Evidence of a new human genotype susceptible to variant CJD
Thu Jun 1, 2006 13:31
68.238.98.95

Evidence of a new human genotype susceptible to variant CJD

HJT Ward (h.ward@ed.ac.uk)

National Creutzfeldt-Jakob Disease Surveillance Unit, University of Edinburgh, Edinburgh, United Kingdom

There is now evidence that a new human genotype is susceptible to variant Creutzfeldt-Jakob disease (vCJD) infection [1]. A previous prevalence study showed accumulation of prion protein (a marker of vCJD infection) in three out of 12 674 appendix and tonsil specimens, which is more than expected based on the current number of reported clinical cases [3]. In this recent study, the prion protein gene (PRNP) was sequenced for two of the three positive samples (the third sample was not available for analysis). These two positive samples were found to be valine homozygous (VV) at codon 129 of the PRNP. This genotype is present in approximately 10% of the UK population [1]. This is the first time that evidence of vCJD infection has been found in codon 129 valine homozygotes.
To date, there have been 191 definite or probable clinical cases of vCJD reported worldwide; 161 in the United Kingdom (UK), a further 25 from other European countries and five cases outside Europe. All of those tested have been methionine homozygous (MM) at codon 129 in the PRNP, which is found in approximately 40% of the UK population. There has also been one previous case of iatrogenic infection (via a blood transfusion) reported in a patient who was methionine/valine heterozygous at PRNP codon 129 (MV). It is estimated that 50% of the UK population are heterozygous at codon 129 of this gene [2].

Important implications
This new information on the PRNP codon 129 genotype shows that the entire UK population (that is, all PRNP codon 129 genotypes) is susceptible to vCJD infection, which was not known before. The immunohistochemical technique used in the prevalence study appears to be specific, but is unlikely to be 100% sensitive, suggesting that the true prevalence in the UK population may be even greater than estimated from the study. Therefore, these results indicate that there may be a large subgroup of the population who are carriers for the disease (60% of people with non-MM genotypes) and that such carriers may have a long incubation period or may die before developing CJD. These findings are supported by studies of kuru and recent studies in transgenic mice, which show that PRNP codon 129 MV and VV genotypes are associated with longer incubation periods, and possibly with different phenotypes, than MM genotypes [4,5,6].

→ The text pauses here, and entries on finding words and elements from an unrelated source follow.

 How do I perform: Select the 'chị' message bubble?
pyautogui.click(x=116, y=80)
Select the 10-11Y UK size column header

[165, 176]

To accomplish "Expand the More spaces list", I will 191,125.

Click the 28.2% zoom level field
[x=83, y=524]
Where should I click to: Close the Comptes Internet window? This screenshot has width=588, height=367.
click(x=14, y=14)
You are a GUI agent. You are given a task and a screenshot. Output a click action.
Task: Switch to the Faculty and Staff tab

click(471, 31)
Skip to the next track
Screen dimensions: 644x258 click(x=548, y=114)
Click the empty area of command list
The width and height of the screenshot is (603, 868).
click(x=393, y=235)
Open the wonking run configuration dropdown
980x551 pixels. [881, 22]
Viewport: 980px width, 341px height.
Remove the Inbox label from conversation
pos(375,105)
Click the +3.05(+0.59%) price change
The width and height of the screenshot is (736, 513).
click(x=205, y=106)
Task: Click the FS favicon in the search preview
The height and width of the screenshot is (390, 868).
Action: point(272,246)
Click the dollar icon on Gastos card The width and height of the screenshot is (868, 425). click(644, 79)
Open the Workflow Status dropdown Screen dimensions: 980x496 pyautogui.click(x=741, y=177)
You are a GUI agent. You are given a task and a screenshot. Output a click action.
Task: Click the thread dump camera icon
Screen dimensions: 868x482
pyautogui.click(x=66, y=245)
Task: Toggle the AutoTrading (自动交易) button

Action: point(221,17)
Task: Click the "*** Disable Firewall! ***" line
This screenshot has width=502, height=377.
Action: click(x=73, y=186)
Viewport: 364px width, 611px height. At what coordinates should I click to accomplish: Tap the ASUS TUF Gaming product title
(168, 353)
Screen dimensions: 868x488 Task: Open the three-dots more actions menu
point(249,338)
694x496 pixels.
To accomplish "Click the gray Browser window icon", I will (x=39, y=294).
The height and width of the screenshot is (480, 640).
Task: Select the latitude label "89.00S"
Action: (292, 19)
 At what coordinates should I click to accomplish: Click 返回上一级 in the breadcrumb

These findings have important public health implications, as these carriers may be able to spread the disease through blood transfusion, through surgical procedures or through organ or tissue donation. A self-sustaining secondary epidemic is possible, unless measures are taken to prevent it. Accordingly, countries throughout the world have implemented various public health measures in an attempt to prevent such an outcome. However, until a reliable test becomes available, we must rely on measures such as excluding certain blood donors with identifiable risk, leucoreduction of blood components, enhanced decontamination of medical and surgical equipment and the development of technologies such as prion filters for blood.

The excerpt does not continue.